WRITTEN INSTRUCTION: Copy the entries below, changing each "GUI agent" to "screen agent" and leaving everything else untouched.

━━━━━ TASK INPUTS

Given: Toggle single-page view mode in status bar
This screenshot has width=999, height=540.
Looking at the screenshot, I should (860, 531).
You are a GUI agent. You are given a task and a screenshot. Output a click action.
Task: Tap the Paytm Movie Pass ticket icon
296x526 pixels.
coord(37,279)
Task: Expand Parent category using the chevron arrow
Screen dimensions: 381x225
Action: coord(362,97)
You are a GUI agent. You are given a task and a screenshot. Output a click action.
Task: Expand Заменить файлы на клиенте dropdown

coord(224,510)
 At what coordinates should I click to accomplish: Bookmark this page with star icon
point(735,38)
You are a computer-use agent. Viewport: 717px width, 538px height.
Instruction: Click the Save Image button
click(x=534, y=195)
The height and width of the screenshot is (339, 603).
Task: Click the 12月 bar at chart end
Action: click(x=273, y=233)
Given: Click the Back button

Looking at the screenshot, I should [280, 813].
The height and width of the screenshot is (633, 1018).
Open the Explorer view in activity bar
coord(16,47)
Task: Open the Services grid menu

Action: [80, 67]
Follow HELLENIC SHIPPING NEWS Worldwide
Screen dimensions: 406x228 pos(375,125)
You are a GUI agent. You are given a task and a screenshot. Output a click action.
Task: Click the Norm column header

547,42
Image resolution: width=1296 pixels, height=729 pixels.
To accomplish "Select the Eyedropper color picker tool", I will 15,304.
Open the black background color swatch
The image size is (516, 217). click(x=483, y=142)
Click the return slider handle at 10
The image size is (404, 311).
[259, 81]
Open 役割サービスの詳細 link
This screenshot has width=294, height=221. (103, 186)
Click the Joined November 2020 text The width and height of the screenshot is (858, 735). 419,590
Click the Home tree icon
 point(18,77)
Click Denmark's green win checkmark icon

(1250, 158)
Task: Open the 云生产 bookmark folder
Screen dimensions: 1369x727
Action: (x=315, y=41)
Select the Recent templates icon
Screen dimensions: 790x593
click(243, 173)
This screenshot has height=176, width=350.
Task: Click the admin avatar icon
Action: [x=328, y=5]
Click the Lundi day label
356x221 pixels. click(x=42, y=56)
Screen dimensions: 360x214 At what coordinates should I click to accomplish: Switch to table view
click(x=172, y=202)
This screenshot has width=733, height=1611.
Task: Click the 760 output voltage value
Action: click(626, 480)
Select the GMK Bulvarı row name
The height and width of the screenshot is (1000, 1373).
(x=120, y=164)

━━━━━━━━━━

EXERCISE OUTPUT:
Given: Toggle single-page view mode in status bar
This screenshot has width=999, height=540.
Looking at the screenshot, I should (860, 531).
You are a screen agent. You are given a task and a screenshot. Output a click action.
Task: Tap the Paytm Movie Pass ticket icon
296x526 pixels.
coord(37,279)
Task: Expand Parent category using the chevron arrow
Screen dimensions: 381x225
Action: coord(362,97)
You are a screen agent. You are given a task and a screenshot. Output a click action.
Task: Expand Заменить файлы на клиенте dropdown

coord(224,510)
 At what coordinates should I click to accomplish: Bookmark this page with star icon
point(735,38)
You are a computer-use agent. Viewport: 717px width, 538px height.
Instruction: Click the Save Image button
click(x=534, y=195)
The height and width of the screenshot is (339, 603).
Task: Click the 12月 bar at chart end
Action: click(x=273, y=233)
Given: Click the Back button

Looking at the screenshot, I should [280, 813].
The height and width of the screenshot is (633, 1018).
Open the Explorer view in activity bar
coord(16,47)
Task: Open the Services grid menu

Action: [80, 67]
Follow HELLENIC SHIPPING NEWS Worldwide
Screen dimensions: 406x228 pos(375,125)
You are a screen agent. You are given a task and a screenshot. Output a click action.
Task: Click the Norm column header

547,42
Image resolution: width=1296 pixels, height=729 pixels.
To accomplish "Select the Eyedropper color picker tool", I will 15,304.
Open the black background color swatch
The image size is (516, 217). click(x=483, y=142)
Click the return slider handle at 10
The image size is (404, 311).
[259, 81]
Open 役割サービスの詳細 link
This screenshot has width=294, height=221. (103, 186)
Click the Joined November 2020 text The width and height of the screenshot is (858, 735). 419,590
Click the Home tree icon
 point(18,77)
Click Denmark's green win checkmark icon

(1250, 158)
Task: Open the 云生产 bookmark folder
Screen dimensions: 1369x727
Action: (x=315, y=41)
Select the Recent templates icon
Screen dimensions: 790x593
click(243, 173)
This screenshot has height=176, width=350.
Task: Click the admin avatar icon
Action: [x=328, y=5]
Click the Lundi day label
356x221 pixels. click(x=42, y=56)
Screen dimensions: 360x214 At what coordinates should I click to accomplish: Switch to table view
click(x=172, y=202)
This screenshot has width=733, height=1611.
Task: Click the 760 output voltage value
Action: click(626, 480)
Select the GMK Bulvarı row name
The height and width of the screenshot is (1000, 1373).
(x=120, y=164)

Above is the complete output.